[EXERCISE AIM]
If a line of the data below contains the string "will", copy it into your answer.

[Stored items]
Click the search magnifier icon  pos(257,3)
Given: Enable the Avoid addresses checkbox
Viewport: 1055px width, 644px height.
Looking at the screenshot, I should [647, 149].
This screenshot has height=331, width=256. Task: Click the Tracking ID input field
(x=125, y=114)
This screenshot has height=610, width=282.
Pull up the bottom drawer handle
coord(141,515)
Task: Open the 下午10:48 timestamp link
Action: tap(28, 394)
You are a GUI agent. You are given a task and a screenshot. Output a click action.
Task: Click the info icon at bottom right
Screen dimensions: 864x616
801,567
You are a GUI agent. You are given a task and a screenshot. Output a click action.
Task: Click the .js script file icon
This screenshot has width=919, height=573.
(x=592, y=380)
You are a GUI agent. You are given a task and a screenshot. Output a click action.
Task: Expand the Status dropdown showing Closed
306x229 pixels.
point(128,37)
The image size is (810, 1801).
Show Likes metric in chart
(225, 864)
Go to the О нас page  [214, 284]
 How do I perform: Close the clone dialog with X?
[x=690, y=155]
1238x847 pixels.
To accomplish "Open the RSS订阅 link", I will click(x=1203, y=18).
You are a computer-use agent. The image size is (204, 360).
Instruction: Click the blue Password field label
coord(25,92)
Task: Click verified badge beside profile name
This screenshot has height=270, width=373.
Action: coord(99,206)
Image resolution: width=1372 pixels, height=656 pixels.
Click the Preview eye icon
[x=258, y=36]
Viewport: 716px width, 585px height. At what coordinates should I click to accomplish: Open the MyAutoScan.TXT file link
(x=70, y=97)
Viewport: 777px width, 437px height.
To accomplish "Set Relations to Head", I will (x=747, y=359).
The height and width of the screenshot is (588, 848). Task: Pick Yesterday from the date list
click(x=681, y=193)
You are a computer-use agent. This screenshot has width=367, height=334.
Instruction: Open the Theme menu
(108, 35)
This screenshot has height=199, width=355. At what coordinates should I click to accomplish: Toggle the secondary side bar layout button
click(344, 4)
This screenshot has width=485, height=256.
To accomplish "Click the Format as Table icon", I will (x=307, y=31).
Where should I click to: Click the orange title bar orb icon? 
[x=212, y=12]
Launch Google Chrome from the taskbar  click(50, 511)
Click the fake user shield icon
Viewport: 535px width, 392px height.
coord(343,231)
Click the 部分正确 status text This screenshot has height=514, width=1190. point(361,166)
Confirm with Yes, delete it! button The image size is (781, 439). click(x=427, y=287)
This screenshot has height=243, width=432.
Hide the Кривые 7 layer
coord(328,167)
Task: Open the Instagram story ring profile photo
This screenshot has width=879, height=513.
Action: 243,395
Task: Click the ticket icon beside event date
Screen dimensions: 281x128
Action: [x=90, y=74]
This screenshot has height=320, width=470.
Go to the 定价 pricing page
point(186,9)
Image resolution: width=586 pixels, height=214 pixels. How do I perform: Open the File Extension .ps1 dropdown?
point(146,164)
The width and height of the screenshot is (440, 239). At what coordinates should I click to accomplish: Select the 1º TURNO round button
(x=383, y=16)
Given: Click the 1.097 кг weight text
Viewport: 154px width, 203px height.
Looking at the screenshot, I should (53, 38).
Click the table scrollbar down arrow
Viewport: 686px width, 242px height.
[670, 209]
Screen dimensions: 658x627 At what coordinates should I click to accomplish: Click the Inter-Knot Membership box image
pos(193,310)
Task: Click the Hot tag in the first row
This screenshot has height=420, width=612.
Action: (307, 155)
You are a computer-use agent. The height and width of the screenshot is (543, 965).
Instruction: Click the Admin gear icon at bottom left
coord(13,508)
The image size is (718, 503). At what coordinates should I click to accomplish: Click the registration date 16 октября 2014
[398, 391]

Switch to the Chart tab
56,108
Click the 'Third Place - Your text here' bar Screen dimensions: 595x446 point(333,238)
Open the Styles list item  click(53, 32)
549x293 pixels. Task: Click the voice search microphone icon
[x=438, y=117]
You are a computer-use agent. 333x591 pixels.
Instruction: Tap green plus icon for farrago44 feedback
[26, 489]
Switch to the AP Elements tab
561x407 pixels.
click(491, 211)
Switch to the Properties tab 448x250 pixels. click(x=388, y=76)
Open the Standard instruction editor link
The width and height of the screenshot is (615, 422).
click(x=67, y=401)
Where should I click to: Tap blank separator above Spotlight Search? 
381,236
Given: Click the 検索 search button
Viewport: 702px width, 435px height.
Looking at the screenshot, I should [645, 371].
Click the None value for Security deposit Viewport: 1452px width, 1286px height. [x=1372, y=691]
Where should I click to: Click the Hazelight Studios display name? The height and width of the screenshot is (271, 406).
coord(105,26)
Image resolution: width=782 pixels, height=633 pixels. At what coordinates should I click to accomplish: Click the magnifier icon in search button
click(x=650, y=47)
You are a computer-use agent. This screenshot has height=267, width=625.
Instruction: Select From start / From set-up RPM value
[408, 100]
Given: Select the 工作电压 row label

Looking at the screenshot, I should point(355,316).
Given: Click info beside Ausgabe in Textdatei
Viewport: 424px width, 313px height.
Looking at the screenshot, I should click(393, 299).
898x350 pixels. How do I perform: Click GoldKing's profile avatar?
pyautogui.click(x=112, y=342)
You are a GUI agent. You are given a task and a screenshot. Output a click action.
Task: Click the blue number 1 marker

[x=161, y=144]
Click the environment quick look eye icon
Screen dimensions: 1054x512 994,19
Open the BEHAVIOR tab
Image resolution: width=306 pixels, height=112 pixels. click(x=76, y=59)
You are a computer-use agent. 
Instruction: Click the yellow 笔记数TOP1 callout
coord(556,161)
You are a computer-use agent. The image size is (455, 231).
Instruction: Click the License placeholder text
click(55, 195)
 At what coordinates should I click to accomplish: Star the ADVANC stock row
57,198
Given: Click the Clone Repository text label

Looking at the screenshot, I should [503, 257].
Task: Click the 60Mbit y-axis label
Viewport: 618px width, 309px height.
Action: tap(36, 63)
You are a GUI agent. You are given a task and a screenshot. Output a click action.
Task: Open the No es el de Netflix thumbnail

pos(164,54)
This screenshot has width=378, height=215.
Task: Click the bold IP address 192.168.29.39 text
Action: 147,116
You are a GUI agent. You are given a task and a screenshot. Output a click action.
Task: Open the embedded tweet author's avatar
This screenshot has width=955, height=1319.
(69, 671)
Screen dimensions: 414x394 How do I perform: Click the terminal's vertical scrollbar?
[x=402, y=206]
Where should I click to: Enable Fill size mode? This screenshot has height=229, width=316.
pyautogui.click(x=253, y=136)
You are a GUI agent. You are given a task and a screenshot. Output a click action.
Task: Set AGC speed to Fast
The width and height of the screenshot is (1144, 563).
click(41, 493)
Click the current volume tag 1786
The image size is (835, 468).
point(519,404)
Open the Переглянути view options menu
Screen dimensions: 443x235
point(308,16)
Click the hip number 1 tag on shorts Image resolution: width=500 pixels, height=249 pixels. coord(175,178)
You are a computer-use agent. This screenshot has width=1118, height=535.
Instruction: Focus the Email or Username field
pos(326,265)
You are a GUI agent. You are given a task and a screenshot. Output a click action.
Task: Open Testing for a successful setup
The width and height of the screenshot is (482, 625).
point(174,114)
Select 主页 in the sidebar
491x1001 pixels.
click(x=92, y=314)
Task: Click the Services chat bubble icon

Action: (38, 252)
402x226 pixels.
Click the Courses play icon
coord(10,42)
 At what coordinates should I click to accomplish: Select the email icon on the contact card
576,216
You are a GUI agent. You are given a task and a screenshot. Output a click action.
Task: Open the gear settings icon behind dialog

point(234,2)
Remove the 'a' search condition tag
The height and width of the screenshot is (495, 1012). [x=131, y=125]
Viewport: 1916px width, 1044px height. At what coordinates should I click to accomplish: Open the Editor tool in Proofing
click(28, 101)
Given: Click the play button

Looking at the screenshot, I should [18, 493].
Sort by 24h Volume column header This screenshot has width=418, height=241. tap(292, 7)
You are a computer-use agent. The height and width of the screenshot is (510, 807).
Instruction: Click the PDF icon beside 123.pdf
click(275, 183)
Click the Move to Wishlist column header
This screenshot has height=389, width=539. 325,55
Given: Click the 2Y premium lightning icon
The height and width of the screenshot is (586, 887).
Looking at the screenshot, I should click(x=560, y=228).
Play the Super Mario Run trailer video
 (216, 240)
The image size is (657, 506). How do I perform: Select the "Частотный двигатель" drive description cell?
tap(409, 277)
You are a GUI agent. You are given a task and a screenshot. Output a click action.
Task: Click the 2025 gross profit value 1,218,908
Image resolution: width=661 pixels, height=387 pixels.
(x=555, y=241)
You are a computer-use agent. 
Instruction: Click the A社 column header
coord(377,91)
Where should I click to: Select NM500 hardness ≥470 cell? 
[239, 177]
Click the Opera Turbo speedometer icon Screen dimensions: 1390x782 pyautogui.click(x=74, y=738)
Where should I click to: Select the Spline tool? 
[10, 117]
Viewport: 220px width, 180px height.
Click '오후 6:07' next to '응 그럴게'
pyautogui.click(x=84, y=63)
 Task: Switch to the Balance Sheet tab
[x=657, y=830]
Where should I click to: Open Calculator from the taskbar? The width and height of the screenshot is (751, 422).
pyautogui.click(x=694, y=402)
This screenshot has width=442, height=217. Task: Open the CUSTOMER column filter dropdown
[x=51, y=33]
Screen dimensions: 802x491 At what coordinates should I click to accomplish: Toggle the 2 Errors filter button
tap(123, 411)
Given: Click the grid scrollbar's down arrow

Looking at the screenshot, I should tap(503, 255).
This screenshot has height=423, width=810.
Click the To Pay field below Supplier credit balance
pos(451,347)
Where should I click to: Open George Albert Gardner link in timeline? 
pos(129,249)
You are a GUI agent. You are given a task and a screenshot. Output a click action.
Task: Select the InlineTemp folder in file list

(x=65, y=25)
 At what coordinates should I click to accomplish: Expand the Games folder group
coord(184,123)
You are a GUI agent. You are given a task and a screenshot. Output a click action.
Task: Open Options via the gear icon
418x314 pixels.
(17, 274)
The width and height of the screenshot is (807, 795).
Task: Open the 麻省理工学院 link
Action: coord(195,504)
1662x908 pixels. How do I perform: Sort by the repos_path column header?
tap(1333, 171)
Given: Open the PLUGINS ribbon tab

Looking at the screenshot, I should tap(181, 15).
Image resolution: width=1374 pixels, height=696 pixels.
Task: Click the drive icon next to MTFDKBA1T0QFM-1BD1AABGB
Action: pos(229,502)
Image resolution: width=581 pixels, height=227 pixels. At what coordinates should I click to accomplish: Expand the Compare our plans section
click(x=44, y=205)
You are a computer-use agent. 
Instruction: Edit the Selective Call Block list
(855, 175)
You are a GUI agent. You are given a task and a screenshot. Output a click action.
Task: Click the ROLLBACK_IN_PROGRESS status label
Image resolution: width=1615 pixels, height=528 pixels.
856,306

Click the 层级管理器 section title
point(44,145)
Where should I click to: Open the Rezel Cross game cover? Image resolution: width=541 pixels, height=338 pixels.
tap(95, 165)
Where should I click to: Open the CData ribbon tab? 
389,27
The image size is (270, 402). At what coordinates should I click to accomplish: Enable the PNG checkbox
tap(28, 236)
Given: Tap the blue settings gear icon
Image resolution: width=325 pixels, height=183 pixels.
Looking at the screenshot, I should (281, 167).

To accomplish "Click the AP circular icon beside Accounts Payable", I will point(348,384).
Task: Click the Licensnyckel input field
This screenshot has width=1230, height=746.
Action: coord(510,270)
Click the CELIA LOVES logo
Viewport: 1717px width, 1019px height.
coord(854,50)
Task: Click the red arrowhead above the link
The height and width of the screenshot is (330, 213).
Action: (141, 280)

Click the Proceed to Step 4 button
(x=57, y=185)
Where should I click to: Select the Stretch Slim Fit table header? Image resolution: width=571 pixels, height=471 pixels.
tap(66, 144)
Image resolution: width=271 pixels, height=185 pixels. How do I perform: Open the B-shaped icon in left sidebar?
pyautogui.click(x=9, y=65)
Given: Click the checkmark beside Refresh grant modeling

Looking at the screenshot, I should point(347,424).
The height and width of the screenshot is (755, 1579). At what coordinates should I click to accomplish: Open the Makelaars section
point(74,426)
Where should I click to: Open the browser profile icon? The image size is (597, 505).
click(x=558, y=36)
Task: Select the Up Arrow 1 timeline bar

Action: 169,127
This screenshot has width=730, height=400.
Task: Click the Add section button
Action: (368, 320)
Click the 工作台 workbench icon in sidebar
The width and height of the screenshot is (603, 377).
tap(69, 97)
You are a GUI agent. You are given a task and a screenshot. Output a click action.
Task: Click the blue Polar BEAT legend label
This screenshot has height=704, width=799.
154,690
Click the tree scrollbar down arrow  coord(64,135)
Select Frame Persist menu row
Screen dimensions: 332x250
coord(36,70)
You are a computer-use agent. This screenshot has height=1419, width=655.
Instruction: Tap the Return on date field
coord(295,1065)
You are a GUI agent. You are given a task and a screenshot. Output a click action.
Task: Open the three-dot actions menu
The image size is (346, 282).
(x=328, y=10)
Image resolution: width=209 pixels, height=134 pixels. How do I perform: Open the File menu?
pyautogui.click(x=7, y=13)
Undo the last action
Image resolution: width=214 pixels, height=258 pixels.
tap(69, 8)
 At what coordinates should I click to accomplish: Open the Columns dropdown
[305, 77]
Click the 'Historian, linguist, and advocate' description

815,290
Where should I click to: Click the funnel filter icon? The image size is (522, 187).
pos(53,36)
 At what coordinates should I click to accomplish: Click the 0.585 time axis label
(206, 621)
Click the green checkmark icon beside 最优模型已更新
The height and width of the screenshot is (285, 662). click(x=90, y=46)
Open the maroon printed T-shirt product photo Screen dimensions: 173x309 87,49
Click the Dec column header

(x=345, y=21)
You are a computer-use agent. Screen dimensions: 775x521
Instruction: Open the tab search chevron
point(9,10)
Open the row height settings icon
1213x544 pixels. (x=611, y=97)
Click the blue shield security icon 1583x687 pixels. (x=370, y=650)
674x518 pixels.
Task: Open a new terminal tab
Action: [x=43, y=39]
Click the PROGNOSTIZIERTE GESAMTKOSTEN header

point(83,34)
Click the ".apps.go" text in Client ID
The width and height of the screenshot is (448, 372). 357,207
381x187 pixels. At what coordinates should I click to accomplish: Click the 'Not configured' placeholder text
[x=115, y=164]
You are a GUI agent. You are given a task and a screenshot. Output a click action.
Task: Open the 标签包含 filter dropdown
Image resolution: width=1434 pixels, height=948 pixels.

[ANSWER AREA]
To accomplish "Open the RSS订阅 link", I will click(x=1203, y=18).
To accomplish "Set Relations to Head", I will (x=747, y=359).
To accomplish "Click the Format as Table icon", I will (x=307, y=31).
To accomplish "Click the AP circular icon beside Accounts Payable", I will point(348,384).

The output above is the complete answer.